Superior Energy Services Company Profile
Superior Energy Services, Inc. provides oilfield services and equipment to oil and natural gas exploration and production companies in the United States, the Gulf of Mexico, and internationally. The company operates in four segments: Drilling Products and Services, Onshore Completion and Workover Services, Production Services, and Technical Solutions. The Drilling Products and Services segment rents downhole drilling tools, including tubulars, such as primary drill pipe strings, landing strings, completion tubulars, and associated accessories, as well as manufactures and rents bottom hole tools comprising stabilizers, non-magnetic drill collars, and hole openers; and surfaces, such as temporary onshore and offshore accommodation modules and accessories.
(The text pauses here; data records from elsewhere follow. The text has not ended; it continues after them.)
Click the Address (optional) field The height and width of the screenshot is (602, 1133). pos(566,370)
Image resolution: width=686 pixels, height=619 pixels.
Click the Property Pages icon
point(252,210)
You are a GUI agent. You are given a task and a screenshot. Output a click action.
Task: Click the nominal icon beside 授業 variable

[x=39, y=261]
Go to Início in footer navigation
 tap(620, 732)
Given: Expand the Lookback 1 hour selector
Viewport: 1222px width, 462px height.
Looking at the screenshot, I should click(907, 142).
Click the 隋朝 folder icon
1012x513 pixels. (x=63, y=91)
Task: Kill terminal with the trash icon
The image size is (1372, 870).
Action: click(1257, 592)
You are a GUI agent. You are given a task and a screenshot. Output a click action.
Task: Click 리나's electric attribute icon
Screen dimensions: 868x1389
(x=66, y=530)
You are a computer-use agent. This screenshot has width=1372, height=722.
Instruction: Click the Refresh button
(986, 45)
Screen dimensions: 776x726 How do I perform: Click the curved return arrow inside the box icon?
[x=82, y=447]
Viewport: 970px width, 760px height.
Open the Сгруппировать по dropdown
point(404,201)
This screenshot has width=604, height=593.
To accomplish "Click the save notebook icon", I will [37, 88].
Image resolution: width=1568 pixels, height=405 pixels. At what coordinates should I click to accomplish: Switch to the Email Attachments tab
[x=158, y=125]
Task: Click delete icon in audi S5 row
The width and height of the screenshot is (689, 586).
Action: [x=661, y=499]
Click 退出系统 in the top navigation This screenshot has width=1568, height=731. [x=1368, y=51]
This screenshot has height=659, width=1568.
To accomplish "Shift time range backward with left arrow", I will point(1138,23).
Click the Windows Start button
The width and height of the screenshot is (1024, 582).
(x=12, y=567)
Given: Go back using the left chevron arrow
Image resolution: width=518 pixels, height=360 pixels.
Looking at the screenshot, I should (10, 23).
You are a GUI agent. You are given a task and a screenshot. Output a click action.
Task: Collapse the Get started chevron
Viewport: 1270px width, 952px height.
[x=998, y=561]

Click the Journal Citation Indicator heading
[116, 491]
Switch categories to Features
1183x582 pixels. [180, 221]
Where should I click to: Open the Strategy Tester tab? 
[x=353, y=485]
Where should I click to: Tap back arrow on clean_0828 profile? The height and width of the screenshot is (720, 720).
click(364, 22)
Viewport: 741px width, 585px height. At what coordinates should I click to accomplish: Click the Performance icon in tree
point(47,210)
The Onshore Completion and Workover Services segment offers pressure pumping services comprising hydraulic fracturing and high pressure pumping services used to complete and stimulate production in new oil and gas wells; fluid management services used to obtain, move, store, and dispose of fluids that are involved in the exploration, development, and production of oil and gas; and workover services consisting of installations, completions, and sidetracking of wells, as well as support for perforating operations. The Production Services segment provides intervention services, such as coiled tubing, cased hole and mechanical wireline, hydraulic workover and snubbing, production testing and optimization, and remedial pumping services. The Technical Solutions segment offers well containment systems; completion tools and services, including sand control systems, well screens and filters, and surface-controlled sub surface safety valves; offshore well decommissioning services comprising plugging and abandoning wells at the end of their economic life; and well and sand control, and stimulation services. This segment also produces and sells oil and gas. The company was founded in 1991 and is headquartered in Houston, Texas.